Nobody's mentioned the live-action
RoboCop: The Series yet. The same producers who made that went on to make
F/X: The Series, based on the Bryan Brown movies.
The Dukes of Hazzard was loosely based on a movie called
Moonrunners from the same creator.
The Universal Action Pack had a couple of segments based on Universal movies,
Midnight Run and
Bandit (based on the
Smokey and the Bandit movies).
...The Stargate director simply stopped after the first movie for some reason.
Actually Roland Emmerich and Dean Devlin have been trying to get a
Stargate sequel going for years. As stated, they sold the rights to MGM, which preferred to focus on the series; really, the movie didn't do that well at the box office or critically, so I guess there wasn't much incentive to do a sequel. But Emmerich and Devlin would certainly like to.
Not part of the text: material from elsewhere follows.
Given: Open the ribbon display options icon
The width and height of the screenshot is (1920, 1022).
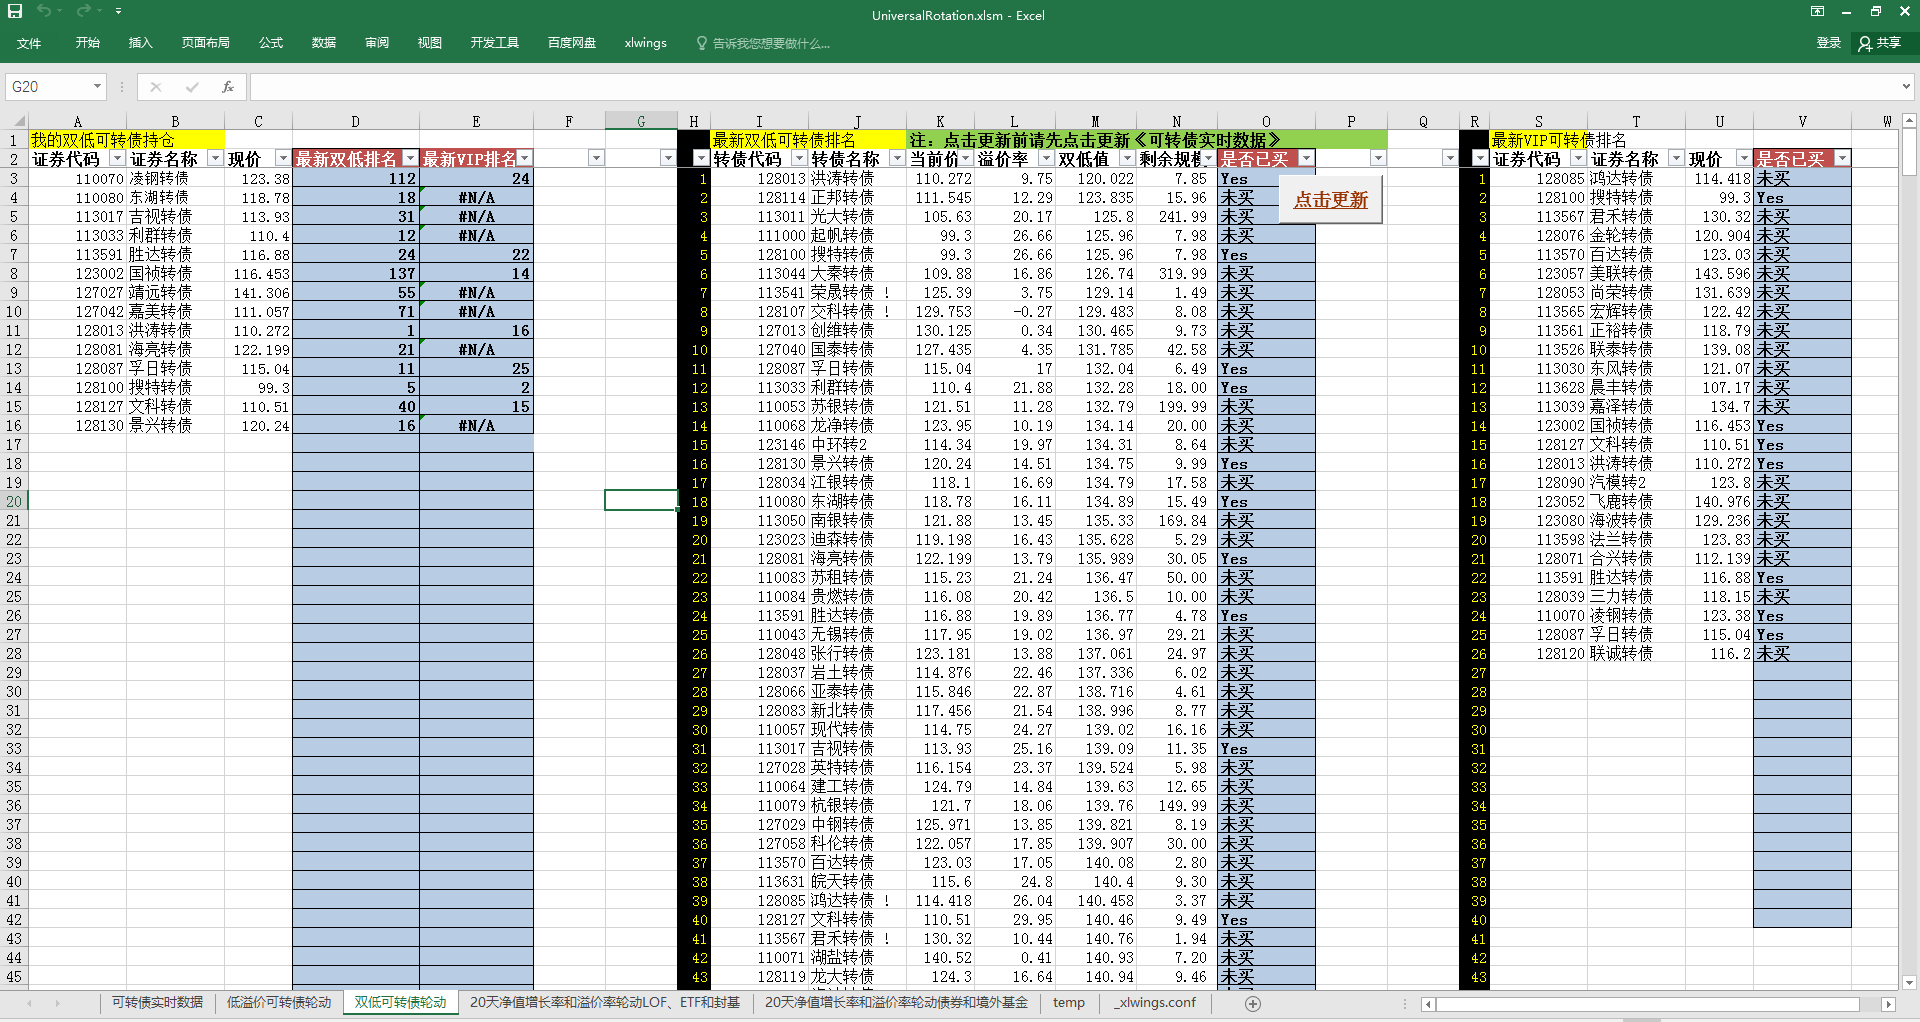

Just checked wikipedia and saw all those shows only last one season, though Alien Nation was reasonably successful because it had 5 tv movies each year after it end.
Alien Nation actually got good ratings, and the network wanted to keep it. But at the time, FOX was only broadcasting a few nights a week and wanted to expand its lineup, and they calculated that they could produce four sitcoms for the same price as this one expensive SF drama. So the show was cancelled for reasons that had nothing to do with the show itself. FOX and the producers worked together for years to find a way to bring the show back, because they all wanted it to continue, but it took about four years before they finally settled on the TV-movie revival.
It's not really a new practice, as some of the earliest television shows in the late 40s-early 50s were based on comics, radio shows, or movies. Superman and Blondie had appeared in all four mediums before 1955. The Blondie series starred Arthur Lake, who had been Dagwood in the movie series. One of the earliest genre TV series, Lights Out, was based on a popular radio anthology series by Arch Oboler.
Sometimes '50s and '60s shows used theatrical movies as pilots for TV series, back when the ratio of moviegoers to TV viewers was much higher than today. The '66
Batman movie was meant to be the debut of the series, but ABC decided to start the series early so the movie had to be postponed until after the first season.